* AIM OF THE TASK *
Pull out each line of the material below that contains the word "dimensions", and copy every such line in full.

* TASK INPUTS *
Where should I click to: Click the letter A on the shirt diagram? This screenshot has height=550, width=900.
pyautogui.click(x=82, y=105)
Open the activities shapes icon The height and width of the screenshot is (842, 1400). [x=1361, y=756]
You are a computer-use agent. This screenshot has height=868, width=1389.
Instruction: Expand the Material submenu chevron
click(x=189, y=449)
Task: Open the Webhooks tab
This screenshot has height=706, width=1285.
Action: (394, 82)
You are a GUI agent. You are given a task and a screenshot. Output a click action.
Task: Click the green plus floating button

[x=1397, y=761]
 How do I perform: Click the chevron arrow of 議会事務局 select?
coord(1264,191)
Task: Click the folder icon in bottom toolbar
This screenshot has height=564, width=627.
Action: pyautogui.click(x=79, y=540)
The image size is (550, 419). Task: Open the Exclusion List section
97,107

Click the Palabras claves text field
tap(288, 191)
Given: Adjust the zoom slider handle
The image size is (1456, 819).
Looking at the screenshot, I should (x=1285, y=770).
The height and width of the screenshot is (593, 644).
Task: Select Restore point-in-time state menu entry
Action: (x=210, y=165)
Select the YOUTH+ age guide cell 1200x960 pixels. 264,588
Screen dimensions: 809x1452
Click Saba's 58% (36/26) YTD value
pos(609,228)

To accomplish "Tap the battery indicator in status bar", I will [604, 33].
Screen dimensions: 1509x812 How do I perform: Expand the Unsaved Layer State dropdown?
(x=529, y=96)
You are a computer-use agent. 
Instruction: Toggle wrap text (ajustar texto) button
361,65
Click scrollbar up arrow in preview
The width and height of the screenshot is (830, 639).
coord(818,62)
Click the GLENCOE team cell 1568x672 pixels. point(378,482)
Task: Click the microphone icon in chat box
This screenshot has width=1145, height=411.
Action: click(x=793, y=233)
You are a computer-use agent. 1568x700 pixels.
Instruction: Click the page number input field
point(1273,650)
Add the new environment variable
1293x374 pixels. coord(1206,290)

* RESPONSE *
Screen dimensions: 809x1452
Screen dimensions: 1509x812 How do I perform: Expand the Unsaved Layer State dropdown?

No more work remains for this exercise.